Try it:
If a line in the data has the string "will", please show it.

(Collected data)
○ ○ ○ ○
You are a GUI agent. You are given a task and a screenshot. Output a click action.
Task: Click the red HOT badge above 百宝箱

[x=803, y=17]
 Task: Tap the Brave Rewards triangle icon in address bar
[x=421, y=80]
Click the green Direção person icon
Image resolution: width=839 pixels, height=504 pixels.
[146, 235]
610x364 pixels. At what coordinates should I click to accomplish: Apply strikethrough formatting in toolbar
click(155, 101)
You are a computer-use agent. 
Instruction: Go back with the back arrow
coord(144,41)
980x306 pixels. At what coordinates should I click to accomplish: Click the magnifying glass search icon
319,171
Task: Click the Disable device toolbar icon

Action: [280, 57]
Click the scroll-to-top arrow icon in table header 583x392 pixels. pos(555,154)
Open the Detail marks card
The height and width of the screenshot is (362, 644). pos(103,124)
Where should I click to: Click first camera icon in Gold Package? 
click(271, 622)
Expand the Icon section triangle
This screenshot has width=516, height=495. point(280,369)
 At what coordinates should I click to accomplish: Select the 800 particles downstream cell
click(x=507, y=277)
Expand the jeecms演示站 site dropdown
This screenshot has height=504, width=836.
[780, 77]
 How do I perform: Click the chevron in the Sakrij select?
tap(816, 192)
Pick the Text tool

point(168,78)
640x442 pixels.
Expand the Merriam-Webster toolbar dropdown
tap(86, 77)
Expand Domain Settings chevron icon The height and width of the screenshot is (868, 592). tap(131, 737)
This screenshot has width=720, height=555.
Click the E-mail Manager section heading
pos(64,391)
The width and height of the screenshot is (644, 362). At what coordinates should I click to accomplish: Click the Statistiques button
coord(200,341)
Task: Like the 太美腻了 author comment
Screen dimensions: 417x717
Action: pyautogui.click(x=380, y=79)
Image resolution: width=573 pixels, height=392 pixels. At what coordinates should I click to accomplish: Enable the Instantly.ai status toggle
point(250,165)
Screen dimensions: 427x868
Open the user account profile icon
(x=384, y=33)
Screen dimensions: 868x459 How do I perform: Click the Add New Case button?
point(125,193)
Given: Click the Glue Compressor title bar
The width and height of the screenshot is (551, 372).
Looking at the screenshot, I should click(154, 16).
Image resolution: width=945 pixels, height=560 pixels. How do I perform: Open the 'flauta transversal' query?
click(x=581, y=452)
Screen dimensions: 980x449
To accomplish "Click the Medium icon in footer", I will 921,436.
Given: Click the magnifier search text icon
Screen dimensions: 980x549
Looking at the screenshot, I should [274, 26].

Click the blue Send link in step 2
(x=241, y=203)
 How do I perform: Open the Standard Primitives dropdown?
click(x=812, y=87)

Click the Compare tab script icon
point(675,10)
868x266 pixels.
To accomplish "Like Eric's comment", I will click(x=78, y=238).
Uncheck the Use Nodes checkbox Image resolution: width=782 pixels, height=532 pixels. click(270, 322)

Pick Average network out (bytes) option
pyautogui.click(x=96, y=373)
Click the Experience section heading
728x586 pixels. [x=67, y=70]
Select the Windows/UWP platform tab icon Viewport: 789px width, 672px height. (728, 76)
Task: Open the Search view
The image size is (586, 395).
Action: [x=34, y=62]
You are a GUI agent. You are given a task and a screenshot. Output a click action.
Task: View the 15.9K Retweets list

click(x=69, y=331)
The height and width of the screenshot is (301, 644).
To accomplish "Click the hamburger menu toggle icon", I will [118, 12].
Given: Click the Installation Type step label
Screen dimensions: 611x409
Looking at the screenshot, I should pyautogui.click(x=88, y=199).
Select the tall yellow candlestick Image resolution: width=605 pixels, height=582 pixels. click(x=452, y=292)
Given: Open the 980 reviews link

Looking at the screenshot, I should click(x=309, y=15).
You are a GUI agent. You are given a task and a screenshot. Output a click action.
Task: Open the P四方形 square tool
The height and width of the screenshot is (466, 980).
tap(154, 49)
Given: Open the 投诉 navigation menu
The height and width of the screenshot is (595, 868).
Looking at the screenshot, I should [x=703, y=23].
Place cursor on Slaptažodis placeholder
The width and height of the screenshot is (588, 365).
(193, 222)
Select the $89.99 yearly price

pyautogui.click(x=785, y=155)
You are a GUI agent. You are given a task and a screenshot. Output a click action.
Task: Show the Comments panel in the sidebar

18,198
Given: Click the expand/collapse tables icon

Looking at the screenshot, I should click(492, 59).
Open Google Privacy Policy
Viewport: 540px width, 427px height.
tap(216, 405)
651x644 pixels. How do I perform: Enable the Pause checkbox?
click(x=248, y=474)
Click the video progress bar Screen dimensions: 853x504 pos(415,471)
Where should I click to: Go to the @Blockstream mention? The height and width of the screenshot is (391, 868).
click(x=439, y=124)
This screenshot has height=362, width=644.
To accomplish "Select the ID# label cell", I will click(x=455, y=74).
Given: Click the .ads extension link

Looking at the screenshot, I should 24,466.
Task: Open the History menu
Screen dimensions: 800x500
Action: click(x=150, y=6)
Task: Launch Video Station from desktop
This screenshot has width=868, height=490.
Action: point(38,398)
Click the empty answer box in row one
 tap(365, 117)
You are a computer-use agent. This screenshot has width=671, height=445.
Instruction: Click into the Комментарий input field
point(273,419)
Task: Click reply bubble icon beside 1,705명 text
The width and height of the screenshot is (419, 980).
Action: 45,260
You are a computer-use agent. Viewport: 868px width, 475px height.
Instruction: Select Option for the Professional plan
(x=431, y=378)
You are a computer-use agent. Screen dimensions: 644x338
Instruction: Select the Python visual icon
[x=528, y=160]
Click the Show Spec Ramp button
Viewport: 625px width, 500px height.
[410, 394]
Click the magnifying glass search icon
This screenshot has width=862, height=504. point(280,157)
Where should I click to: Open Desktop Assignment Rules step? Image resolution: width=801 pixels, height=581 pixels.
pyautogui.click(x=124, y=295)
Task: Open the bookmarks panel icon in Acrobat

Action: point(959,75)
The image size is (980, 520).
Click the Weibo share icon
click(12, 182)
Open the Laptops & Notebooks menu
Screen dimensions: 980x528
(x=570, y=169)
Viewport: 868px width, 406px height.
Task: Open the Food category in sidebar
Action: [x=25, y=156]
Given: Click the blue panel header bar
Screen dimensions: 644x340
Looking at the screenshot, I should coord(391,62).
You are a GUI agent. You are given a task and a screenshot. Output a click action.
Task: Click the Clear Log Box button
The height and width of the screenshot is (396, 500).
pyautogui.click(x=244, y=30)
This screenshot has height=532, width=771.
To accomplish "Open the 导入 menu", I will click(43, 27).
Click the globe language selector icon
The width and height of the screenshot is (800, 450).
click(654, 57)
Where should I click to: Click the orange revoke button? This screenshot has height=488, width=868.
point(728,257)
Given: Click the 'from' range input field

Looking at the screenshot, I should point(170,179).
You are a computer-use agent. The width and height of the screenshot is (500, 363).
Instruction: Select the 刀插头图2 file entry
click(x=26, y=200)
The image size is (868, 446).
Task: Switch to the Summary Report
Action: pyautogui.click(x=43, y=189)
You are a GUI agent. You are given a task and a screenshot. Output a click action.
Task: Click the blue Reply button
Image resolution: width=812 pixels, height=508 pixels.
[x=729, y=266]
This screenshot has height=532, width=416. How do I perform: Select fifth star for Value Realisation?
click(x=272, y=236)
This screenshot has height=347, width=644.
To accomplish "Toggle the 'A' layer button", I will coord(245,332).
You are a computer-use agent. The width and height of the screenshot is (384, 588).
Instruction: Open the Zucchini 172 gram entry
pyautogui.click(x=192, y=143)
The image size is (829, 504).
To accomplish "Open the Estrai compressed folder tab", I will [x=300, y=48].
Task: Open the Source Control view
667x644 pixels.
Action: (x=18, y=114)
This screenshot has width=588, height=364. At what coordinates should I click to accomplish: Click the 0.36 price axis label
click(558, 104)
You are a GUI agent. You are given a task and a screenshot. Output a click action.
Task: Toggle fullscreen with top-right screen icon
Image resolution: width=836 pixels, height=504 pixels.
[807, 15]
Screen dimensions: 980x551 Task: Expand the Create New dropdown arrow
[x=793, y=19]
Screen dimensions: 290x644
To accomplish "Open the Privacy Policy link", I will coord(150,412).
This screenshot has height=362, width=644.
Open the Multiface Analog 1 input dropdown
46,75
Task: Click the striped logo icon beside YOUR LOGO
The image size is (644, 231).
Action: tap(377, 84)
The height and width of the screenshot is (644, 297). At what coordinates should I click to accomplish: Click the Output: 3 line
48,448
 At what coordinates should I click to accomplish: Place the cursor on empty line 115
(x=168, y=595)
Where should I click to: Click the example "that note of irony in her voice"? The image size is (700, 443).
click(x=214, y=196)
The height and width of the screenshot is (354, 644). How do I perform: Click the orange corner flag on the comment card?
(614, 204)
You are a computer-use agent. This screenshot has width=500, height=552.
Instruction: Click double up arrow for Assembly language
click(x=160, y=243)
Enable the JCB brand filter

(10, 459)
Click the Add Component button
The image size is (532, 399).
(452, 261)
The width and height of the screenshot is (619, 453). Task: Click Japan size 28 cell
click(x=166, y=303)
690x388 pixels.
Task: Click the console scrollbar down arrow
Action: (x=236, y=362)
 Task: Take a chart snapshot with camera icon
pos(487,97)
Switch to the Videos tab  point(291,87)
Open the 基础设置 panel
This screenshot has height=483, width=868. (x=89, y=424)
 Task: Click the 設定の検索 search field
○ ○ ○ ○
Exercise answer:
To accomplish "Click the Medium icon in footer", I will 921,436.
To accomplish "Like Eric's comment", I will click(x=78, y=238).
To accomplish "Click the hamburger menu toggle icon", I will [118, 12].
To accomplish "Select the ID# label cell", I will click(x=455, y=74).
To accomplish "Open the 导入 menu", I will click(43, 27).
To accomplish "Toggle the 'A' layer button", I will coord(245,332).
To accomplish "Open the Estrai compressed folder tab", I will [x=300, y=48].
To accomplish "Open the Privacy Policy link", I will coord(150,412).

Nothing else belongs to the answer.